Уже Французская революция и порожденная ею эпоха революционных и наполеоновских войн (1789–1815 гг.) выявили превосходство национальных армий, комплектуемых на основе всеобщей воинской повинности, над армиями многонациональных империй. Войны XIX в. между европейскими державами только подтвердили эту истину. Настоящим "больным человеком Европы" в этом плане была Австрийская (с 1867 г. – Австро-Венгерская) империя. Так, уже современникам было ясно, что одной из главных причин поражения "королевской императорской армии" Австрийской империи в австро-итало-французской войне 1859 г. был ее многонациональный состав, создававший колоссальные дополнительные проблемы как при подготовке воинских частей, так и при управлении ими в боевой обстановке.
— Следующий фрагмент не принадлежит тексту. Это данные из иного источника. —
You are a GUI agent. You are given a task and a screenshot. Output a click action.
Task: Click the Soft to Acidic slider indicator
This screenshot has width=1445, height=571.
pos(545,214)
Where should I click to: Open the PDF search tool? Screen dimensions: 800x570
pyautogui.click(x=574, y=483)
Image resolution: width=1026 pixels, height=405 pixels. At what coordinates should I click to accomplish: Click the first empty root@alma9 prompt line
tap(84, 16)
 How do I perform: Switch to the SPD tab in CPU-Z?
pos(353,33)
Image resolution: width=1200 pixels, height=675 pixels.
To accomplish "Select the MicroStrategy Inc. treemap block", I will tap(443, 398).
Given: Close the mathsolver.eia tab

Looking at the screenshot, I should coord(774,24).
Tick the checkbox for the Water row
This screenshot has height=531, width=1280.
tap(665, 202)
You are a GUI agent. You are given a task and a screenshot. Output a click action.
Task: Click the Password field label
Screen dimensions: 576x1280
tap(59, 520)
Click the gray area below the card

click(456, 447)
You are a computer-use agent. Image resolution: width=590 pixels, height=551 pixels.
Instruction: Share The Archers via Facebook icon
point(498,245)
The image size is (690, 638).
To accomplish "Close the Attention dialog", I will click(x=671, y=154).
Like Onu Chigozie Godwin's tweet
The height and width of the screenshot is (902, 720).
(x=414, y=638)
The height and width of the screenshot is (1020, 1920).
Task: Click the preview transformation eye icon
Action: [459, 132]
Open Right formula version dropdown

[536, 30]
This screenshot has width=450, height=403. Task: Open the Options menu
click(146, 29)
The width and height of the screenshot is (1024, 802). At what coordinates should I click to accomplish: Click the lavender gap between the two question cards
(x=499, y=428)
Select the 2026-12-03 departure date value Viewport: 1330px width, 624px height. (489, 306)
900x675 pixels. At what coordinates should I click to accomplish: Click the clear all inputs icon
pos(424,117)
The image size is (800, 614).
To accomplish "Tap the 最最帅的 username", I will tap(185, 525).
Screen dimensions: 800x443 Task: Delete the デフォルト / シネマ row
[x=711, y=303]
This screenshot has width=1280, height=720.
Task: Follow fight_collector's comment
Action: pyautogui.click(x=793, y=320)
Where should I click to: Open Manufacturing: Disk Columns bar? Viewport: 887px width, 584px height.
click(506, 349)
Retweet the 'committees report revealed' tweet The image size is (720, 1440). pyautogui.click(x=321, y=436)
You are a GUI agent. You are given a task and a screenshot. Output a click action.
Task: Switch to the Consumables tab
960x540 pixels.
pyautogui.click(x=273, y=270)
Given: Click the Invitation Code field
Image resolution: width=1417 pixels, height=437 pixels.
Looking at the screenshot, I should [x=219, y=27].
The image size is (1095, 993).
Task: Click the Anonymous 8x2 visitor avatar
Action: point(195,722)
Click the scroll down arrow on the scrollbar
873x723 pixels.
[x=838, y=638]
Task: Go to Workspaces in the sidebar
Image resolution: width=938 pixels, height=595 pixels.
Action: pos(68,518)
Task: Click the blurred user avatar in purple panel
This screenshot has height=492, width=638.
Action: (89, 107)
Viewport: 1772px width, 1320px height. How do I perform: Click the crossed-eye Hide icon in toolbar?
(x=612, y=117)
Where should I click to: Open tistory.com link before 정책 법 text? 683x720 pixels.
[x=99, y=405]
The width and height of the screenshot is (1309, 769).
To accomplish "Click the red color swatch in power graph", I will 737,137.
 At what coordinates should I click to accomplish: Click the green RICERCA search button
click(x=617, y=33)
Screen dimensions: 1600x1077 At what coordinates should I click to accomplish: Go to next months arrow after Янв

Личный состав императорской королевской армии набирался по городам и весям всей этой обширной центрально-европейской империи, в результате чего в армии говорили на десятке языков и множестве различных местных диалектов. К началу XX в. 29 % личного состава армии Австро-Венгрии составляли немцы, 18 – венгры, 15 – чехи, 10 – южные славяне (сербы, хорваты, словенцы и боснийцы), 9 – поляки, 8 – русины, по 5 – словаки и румыны и 1 % – итальянцы. В то же время офицерский корпус практически полностью состоял из немцев и венгров с небольшими вкраплениями хорватов, чехов и поляков. Это вело к непониманию и розни между командным и рядовым составами, равно как и между отдельными группами солдат, набранных из разных национальных окраин империи. Новобранцев обучали всего лишь нескольким словам по-немецки, вроде "Ruht!" ("Вольно"), "Habacht!" ("Смирно!"), "Abtreten" ("Разойтись!"), и поэтому в случаях, не предусматривавших использования простых команд, приходилось прибегать к услугам переводчиков. Если в полку представители какой-то одной национальности составляли свыше 20 % военнослужащих, их язык признавался полковым и его знание на уровне, необходимом для нормального несения службы, требовалось от всех офицеров и унтер-офицеров части. Помимо всего прочего, многочисленные конфликты, рождавшиеся на почве межнациональных отношений, равно как напряженные отношения между различными народами и национальностями в самой империи не лучшим образом сказывались на боевом духе австрийской армии.